Few songs are more instantly recognized – or more influential, infamous, and, yes, notorious – than Iron Butterfly’s “In-A-Gadda-Da-Vida.” The anchor of the mind-trip of an album of the same name, it occupies an entire side of an LP and runs for 17 minutes and five seconds, both bold moves in 1968 that changed how artists approached music in the studio and how listeners experienced it at home. The California-based group’s sophomore record also blew open the possibilities associated with psychedelia, heavy arrangements, and suggested meanings. And with apologies to those who might’ve heard it in a chemical haze in the late 1960s, In-A-Gadda-Da-Vida has never sounded more transformative than it does now.

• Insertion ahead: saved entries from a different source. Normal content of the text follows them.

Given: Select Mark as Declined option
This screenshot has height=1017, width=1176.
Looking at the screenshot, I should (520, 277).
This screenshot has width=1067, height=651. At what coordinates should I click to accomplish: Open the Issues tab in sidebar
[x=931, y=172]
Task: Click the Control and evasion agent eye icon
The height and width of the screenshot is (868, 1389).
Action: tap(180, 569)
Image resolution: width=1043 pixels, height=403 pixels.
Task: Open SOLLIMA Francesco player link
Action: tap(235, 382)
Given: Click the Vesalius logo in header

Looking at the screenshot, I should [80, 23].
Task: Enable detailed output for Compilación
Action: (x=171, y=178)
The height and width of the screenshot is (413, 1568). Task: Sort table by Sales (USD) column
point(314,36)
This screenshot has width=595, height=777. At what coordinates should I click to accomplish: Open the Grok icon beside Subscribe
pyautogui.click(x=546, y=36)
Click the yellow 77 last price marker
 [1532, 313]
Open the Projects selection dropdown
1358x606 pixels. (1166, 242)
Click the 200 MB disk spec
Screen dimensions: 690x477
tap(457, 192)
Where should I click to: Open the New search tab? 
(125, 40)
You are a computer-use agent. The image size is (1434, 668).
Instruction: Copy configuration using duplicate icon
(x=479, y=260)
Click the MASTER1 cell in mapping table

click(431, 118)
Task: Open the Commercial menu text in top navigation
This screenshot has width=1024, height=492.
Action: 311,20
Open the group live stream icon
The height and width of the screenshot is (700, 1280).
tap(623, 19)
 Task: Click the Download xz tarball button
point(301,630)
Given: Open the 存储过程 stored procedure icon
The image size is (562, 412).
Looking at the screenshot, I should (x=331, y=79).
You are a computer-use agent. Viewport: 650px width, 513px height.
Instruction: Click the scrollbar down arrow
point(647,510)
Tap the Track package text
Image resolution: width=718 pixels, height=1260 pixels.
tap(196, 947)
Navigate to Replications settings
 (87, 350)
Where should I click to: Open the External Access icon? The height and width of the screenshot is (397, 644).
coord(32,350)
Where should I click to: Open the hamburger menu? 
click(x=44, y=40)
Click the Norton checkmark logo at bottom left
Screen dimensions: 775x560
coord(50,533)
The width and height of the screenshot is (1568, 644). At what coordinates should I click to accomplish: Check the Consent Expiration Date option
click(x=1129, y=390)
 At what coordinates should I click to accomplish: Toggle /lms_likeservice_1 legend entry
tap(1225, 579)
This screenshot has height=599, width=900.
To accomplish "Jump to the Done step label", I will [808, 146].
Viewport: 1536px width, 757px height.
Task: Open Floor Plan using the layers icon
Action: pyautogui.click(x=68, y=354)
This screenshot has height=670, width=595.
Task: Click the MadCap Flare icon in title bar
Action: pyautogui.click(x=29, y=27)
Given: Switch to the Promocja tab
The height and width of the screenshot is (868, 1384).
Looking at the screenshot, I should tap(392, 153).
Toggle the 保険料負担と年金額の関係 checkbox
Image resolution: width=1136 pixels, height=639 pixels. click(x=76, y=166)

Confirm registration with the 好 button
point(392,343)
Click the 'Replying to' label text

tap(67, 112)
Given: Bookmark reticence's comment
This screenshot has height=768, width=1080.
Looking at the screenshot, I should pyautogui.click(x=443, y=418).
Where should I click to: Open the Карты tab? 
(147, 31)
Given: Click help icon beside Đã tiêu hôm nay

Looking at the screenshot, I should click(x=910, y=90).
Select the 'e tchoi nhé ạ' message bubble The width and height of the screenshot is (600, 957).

Mastered from the original master tapes, pressed at RTI, and strictly limited to 3,000 numbered copies, Mobile Fidelity’s 180g vinyl LP places the work’s organ-drenched melodies, acid-rock scope, mind-warping effects, and cauldron-bubbling rhythms on a soundstage as massive as the concert stage depicted on the album cover. Speaking of the latter, Mobile Fidelity’s faithful-to-the-original graphics and first-rate reproductions of the lava-lamp-ready colors are as close as you’re going to get to seeing the famous artwork in pristine form lest you come across a copy untouched by five decades of aging. (Good luck.)

Sonically, this collectible audiophile reissue offers elite levels of separation, balance, and imaging that put the quartet’s accomplishments into greater perspective. Often overlooked, the first side of In-A-Gadda-Da-Vida features a wealth of period-era garage rock and stoner pop teeming with hummable hooks, fuzz-guitar riffs, and a decidedly mystical aura. Songs such as the strolling “Are You Happy” and cryptically spiritual “My Mirage” beg for inclusion on any of Lenny Kaye’s renowned Nuggets compilations not to mention placement alongside the finest Doors material of the era. Led by Doug Ingle’s distinctive and patient baritone, the tunes seemingly dangle in space and prepare the senses for the unexpected.

And that moment arrives as soon as Ingle’s fingers dance across his organ keys and a come-hither groove – at once adventurous and alluring, deranged and sinister, hallucinatory and chromatic – kicks in and doesn’t again let up until you’ve been dragged through a vibrant cosmic universe. Long rumored to have been a substitute for the phrase “in the garden of Eden,” and misinterpreted due to Ingle’s inebriated state as well as because of communication problems between headphones in the recording studio, “”In-A-Gadda-Da-Vida” juggles tension and excess to high-wire-thrilling degrees. Yes, it contains what many consider an unnecessary drum solo, but akin to the extended duration of the song, the percussive break belongs and remains part of the charm. Not to mention a lasting piece of pop-culture phenomena.